David McAlmont was born in Croydon in 1967, but had a transatlantic upbringing, living in the UK until he was 11 years old, and then moving to his mother’s birthplace of Guyana, on the northeastern seaboard of South America. Leaving behind a Britain in political ferment, and still in the throes of the punk upheaval, he underwent a wholesale cultural reorientation, in a period of his life that contained and has remained a rich mix of musical influences.


In the Guyana of the late 1970s and early 1980s, the radio shows played the latest American pop (Prince, Whitney Houston), as well as vintage soul, the close-harmony stylings of the Lettermen, and even earlier golden oldies from the era of Sinatra, Nat King Cole and Peggy Lee. Most people had no television, and so voices were very much just that, disembodied from any visual impression of their owners. A teenager hearing Boy George and Culture Club on the radio singing ‘Do You Really Want To Hurt Me?’ was in for something of an awakening when he first clapped unsuspecting eyes on the singer. The same might equally be true, for different reasons, of Phil Collins.


David recalls being mightily impressed by R&B veteran Melba Moore’s trademark big-screen finish to a song, in which she would hold the final note in a triumphant sostenuto that might go on for fully 40 seconds. It’s a technique he appropriated in his own live performances, always producing a rapturous response.


U Got The Look

Just as the previous generation of British-born kids had got through their grim teenage years with the aid of David Bowie in his Ziggy Stardust period, so for young McAlmont, the sustaining helpmeet of a conflicted adolescence was Prince, the dramatically flamboyant Prince of Purple Rain (1984). He cheerfully acknowledges that his own early image would go on to owe a lot to Prince. ‘I was wearing purple crushed velvet,’ he recalls with a knowing chuckle. To a half-Nigerian, half-Guyanese teenage boy back in high school, Prince’s look was the first indicator that he didn’t necessarily have to be what he was expected to be.

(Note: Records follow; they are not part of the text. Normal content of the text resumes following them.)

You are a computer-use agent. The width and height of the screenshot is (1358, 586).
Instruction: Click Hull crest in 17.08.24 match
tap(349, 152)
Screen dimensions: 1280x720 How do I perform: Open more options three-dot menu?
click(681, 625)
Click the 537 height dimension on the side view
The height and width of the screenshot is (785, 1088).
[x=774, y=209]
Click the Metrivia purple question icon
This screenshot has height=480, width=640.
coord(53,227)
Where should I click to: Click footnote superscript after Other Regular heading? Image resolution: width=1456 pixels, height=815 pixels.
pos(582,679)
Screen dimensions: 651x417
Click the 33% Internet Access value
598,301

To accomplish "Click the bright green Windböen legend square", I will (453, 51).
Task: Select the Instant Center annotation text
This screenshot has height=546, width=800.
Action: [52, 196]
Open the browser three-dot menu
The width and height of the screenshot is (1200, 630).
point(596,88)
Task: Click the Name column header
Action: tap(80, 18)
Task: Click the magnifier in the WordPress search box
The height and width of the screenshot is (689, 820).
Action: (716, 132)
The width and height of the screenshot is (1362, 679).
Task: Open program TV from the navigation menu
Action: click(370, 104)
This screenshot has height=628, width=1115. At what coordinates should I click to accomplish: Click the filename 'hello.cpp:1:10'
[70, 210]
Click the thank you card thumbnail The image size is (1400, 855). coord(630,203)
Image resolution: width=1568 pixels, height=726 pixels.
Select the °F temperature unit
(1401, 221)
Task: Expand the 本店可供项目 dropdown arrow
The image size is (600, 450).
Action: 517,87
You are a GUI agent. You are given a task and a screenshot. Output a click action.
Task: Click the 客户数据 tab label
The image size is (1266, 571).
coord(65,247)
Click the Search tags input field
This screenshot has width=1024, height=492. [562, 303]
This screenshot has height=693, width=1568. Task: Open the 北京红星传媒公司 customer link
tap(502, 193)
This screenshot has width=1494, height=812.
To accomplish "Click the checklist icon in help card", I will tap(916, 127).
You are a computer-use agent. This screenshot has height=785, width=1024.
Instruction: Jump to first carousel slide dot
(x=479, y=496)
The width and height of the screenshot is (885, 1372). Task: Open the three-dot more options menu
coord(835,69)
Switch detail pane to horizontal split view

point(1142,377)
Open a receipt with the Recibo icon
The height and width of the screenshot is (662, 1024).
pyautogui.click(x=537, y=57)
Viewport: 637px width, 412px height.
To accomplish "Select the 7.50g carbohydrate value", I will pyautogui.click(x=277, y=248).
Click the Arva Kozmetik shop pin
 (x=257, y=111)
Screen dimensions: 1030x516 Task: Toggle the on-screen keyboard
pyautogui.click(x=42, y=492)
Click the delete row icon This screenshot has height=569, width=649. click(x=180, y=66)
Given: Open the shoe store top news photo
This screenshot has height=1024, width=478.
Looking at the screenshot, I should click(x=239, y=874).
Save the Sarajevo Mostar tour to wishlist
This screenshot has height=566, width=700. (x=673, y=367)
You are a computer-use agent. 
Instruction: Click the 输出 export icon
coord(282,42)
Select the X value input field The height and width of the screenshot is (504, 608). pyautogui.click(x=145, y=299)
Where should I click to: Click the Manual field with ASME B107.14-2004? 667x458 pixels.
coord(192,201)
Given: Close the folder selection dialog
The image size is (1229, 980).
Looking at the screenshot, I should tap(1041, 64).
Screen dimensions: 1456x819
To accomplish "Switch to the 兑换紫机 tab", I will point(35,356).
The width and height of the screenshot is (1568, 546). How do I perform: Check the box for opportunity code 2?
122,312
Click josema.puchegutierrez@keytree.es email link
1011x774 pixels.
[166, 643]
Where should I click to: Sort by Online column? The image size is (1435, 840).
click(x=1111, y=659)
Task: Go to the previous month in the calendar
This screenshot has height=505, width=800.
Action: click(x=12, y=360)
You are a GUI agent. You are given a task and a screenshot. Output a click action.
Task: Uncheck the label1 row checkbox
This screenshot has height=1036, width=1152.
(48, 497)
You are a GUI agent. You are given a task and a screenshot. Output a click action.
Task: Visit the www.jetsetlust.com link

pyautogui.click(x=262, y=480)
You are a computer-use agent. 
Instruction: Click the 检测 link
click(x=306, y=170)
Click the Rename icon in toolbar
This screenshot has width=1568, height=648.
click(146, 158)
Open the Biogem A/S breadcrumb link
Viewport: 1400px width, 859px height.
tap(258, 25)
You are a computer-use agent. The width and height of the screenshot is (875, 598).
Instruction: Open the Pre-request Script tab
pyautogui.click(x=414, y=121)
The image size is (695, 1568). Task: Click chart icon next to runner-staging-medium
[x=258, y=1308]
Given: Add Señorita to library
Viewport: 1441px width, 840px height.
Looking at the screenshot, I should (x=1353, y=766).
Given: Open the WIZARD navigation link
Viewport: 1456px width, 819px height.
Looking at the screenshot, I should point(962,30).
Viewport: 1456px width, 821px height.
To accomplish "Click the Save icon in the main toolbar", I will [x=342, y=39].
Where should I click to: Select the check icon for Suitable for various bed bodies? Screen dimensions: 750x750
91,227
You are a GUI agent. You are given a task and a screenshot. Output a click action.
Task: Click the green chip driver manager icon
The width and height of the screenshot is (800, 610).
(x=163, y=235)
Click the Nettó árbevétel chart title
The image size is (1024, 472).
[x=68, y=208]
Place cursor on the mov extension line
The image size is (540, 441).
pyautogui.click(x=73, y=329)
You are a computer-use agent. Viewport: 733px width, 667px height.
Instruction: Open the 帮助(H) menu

Cutting across that current was church, both musically and spiritually. There was the traditional Christian music of Mahalia Jackson, Shirley Caesar and the great gospel shouter James Cleveland, as well as a newer strain in the shapes of Andraé Crouch and the wildly popular Amy Grant. ‘They didn’t sound like the sort of thing you would hear in church,’ David says. ‘When I listen to that music now, I have to confess, it’s with a mixture of nostalgia and revulsion, but at the time, once again, it was something different. That’s what my career has always been about really. I never wanted to conform, fundamentally because I couldn’t.’


The inability to conform was to see David break with his faith. Although he continued to attend a Pentecostal church after he moved back to the UK, at around the time of his twentieth birthday, the relationship was becoming increasingly troubled. In due course, he left the church because, in its depthless wisdom, it failed to show him any way of reconciling his spirituality and his sexual identity.

Both Sides of the Story

If the move to Guyana had opened up new horizons, David’s return to Britain in 1987 involved even more of a jolt, not least musically. Coming back to British pop as some kind of outsider was at once a baffling and productive challenge. The famous tribalism of British youth culture, which even now has no precise analogues in the Americas, was a phenomenon that he was peculiarly well-placed to observe, the more so since he had spent equal parts of his life to date in both cultures.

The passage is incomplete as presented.